> _What you need to do_
Look through the data below and say how many of its lines contain "agent", adding nothing else.

___ Records to use

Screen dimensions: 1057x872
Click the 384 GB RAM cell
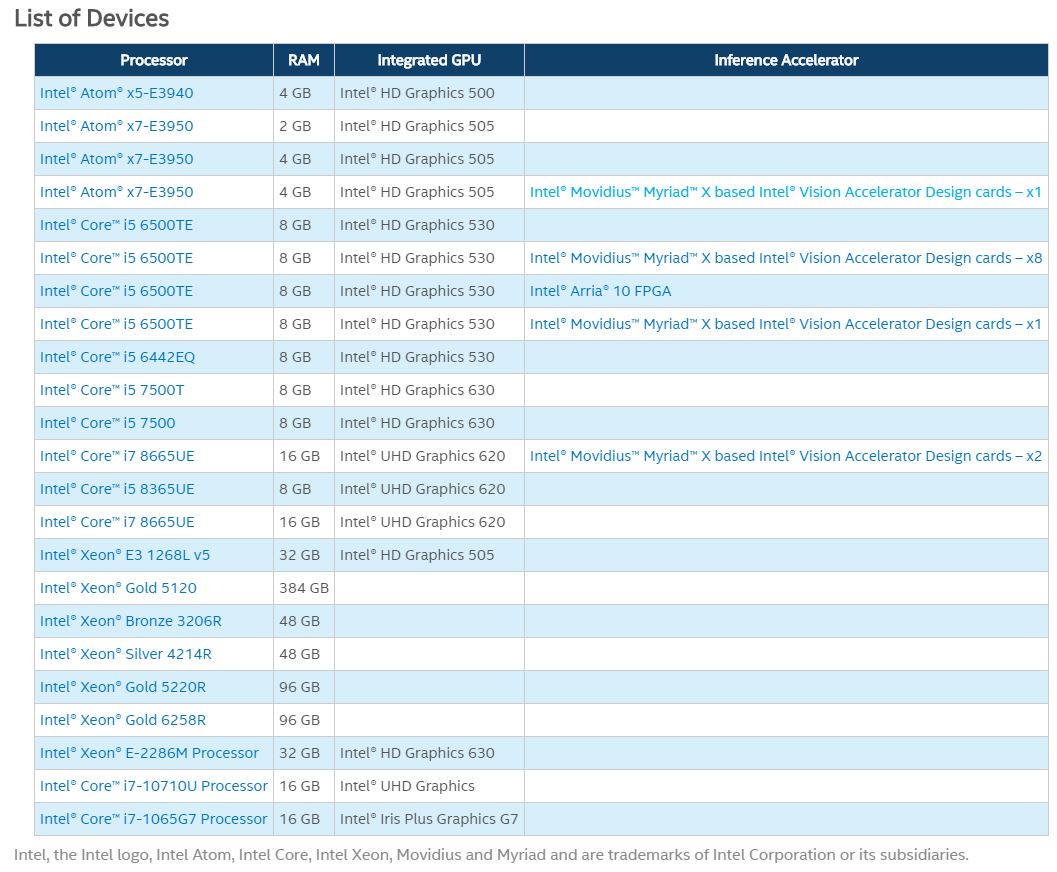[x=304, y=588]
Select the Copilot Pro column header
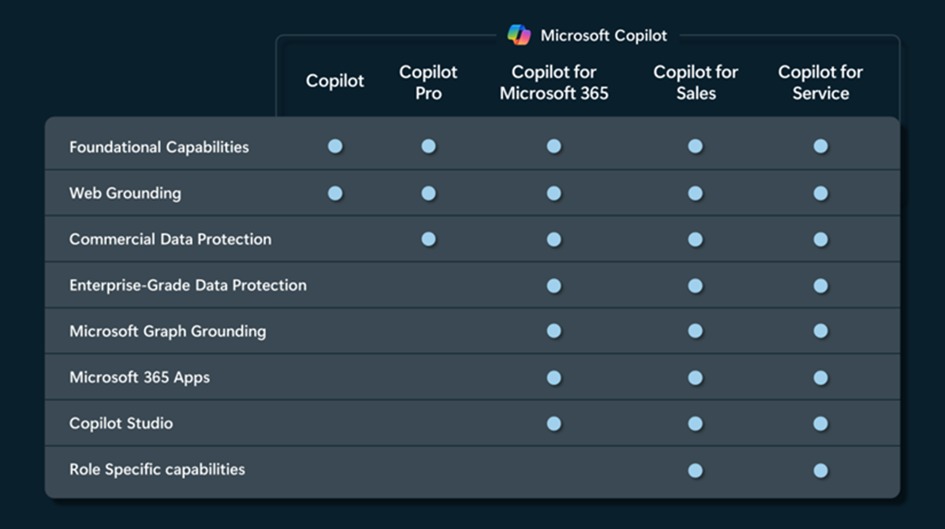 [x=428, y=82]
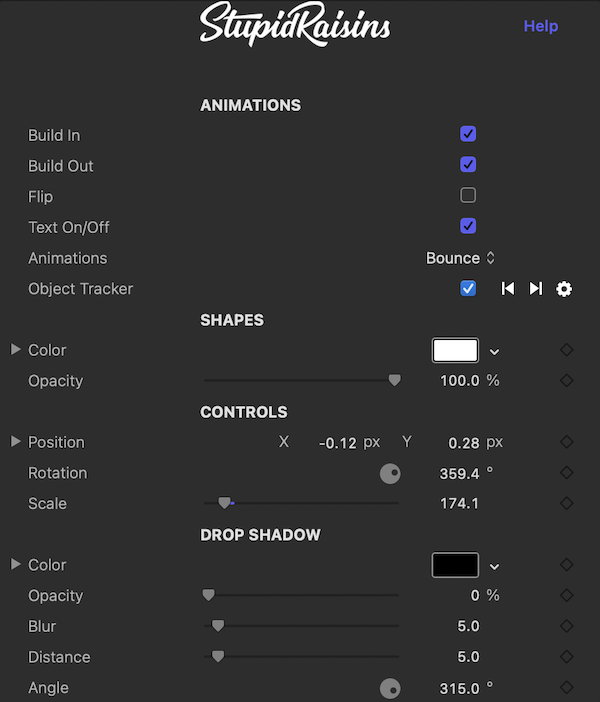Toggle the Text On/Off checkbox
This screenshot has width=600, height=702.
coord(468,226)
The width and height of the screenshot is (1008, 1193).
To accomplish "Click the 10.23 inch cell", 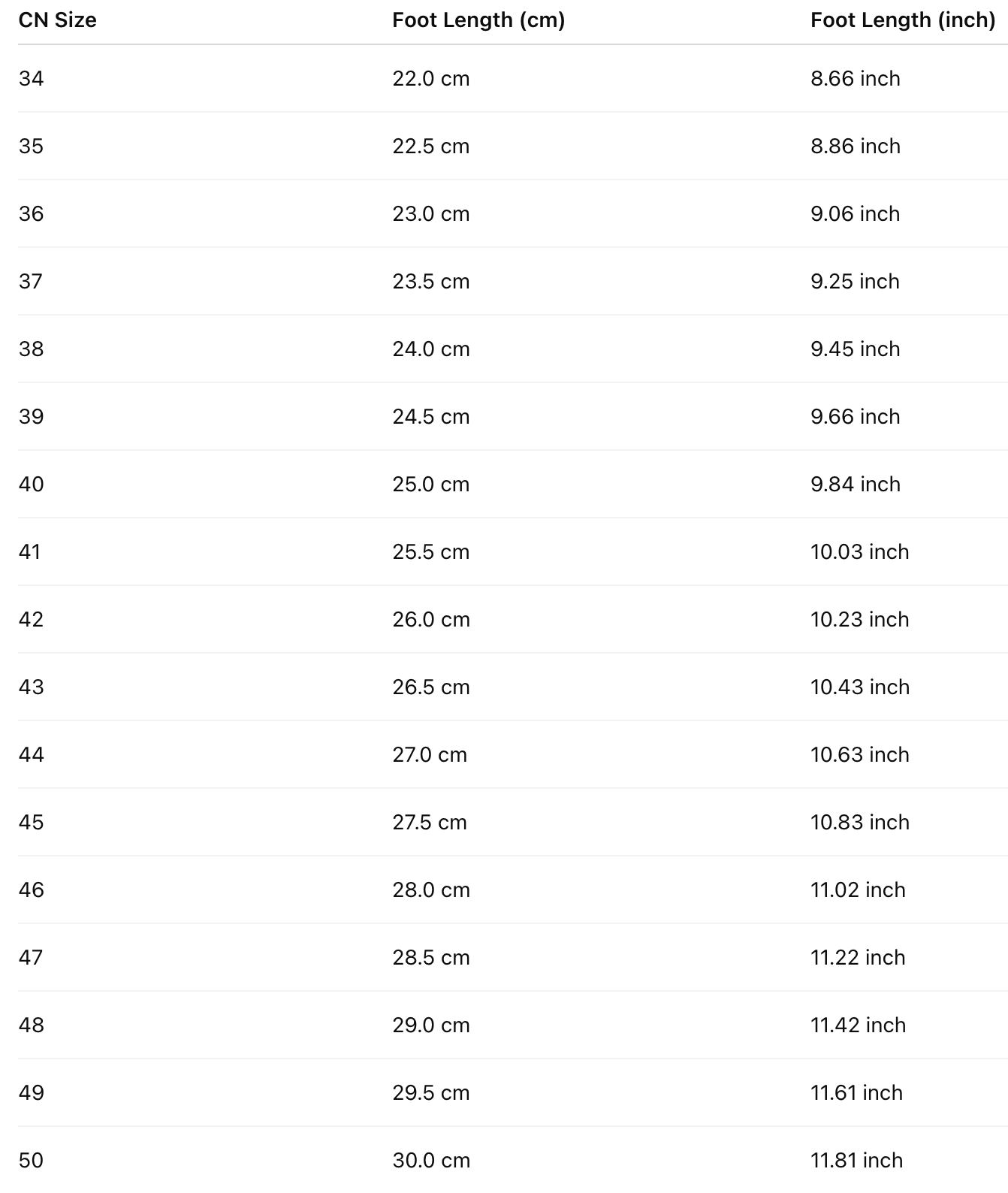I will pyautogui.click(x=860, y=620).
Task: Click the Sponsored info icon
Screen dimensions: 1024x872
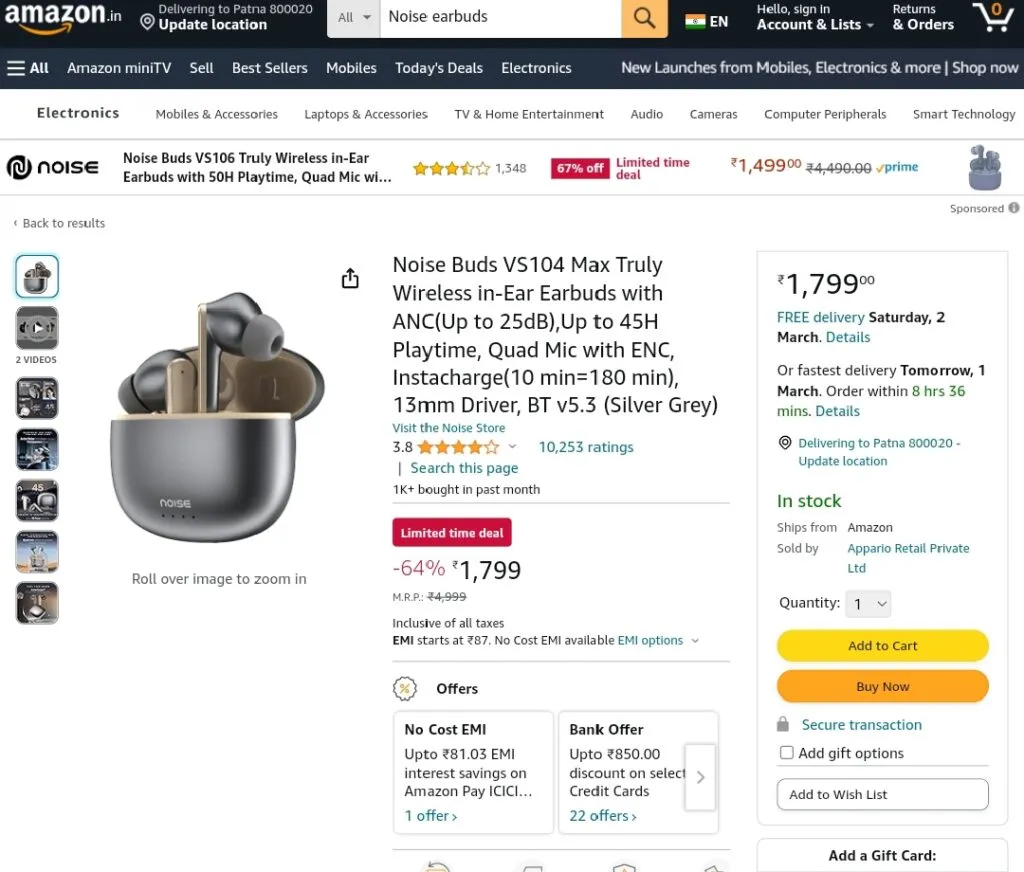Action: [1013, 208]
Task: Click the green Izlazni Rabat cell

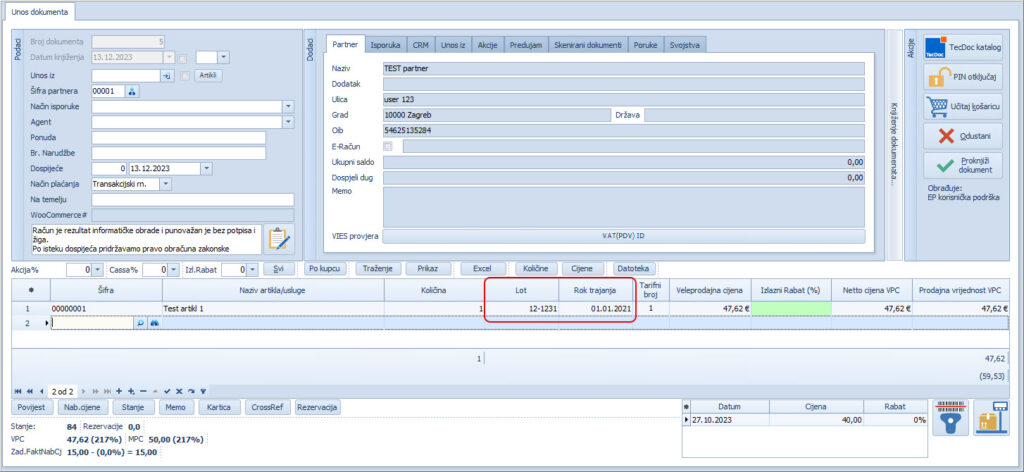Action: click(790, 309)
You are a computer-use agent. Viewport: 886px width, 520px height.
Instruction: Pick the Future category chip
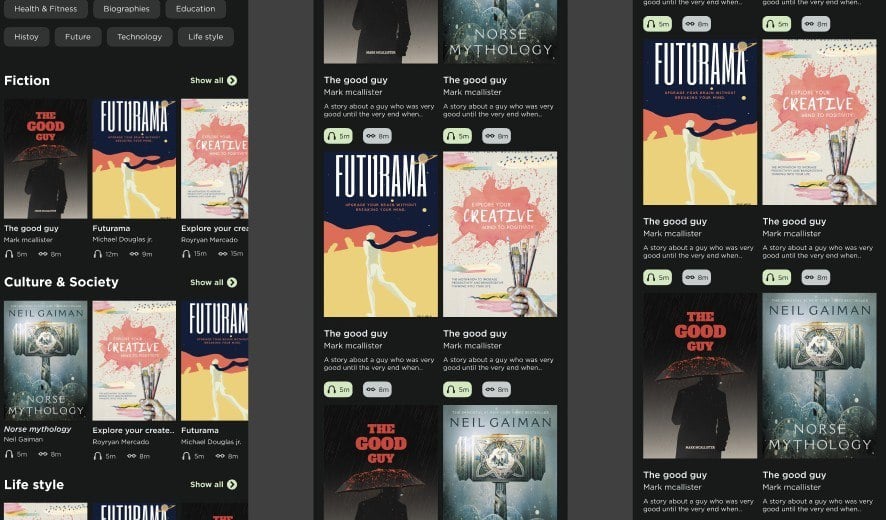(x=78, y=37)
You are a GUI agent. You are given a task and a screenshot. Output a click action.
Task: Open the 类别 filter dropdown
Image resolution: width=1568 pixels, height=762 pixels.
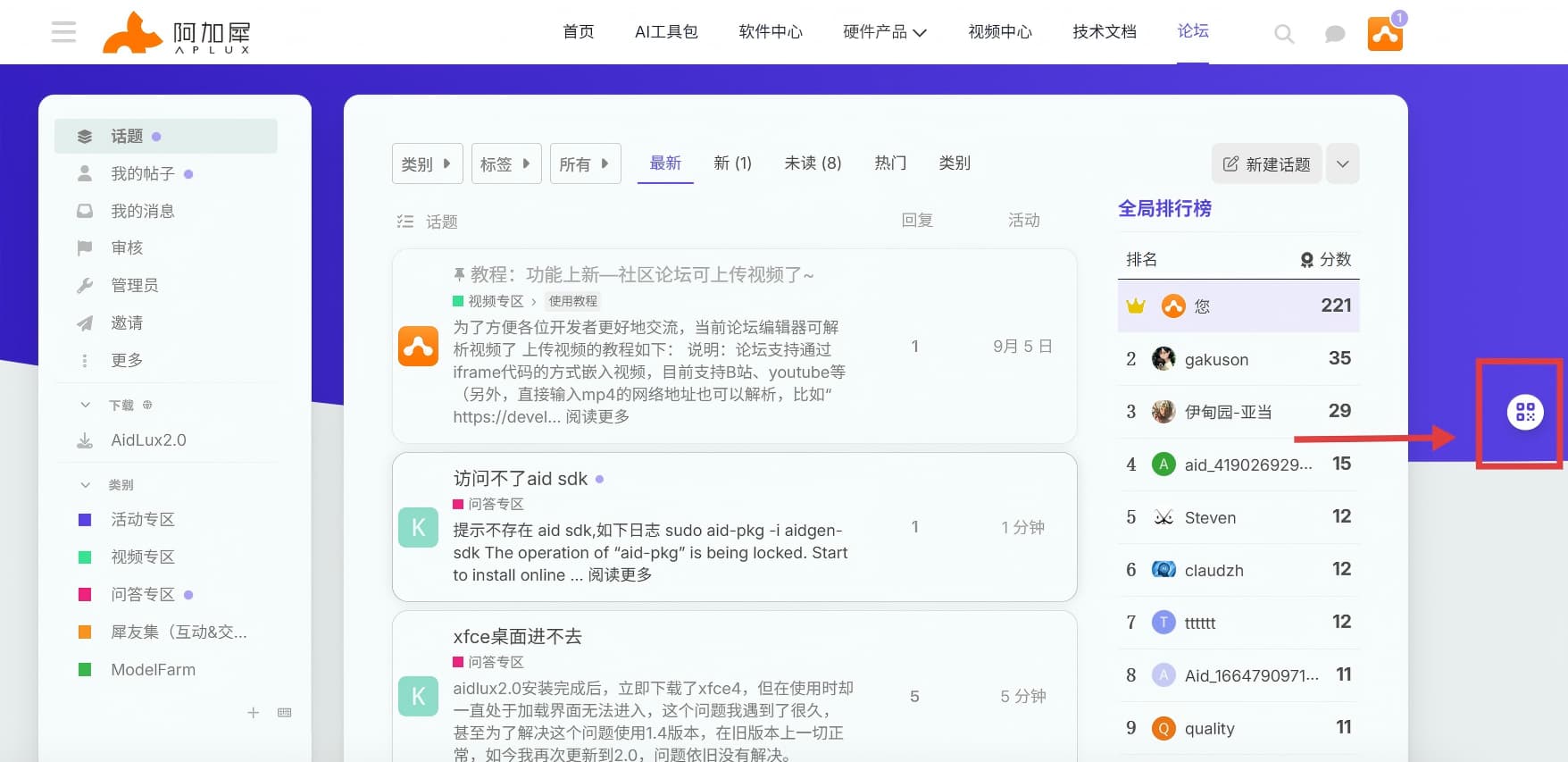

______

> _Your response_
2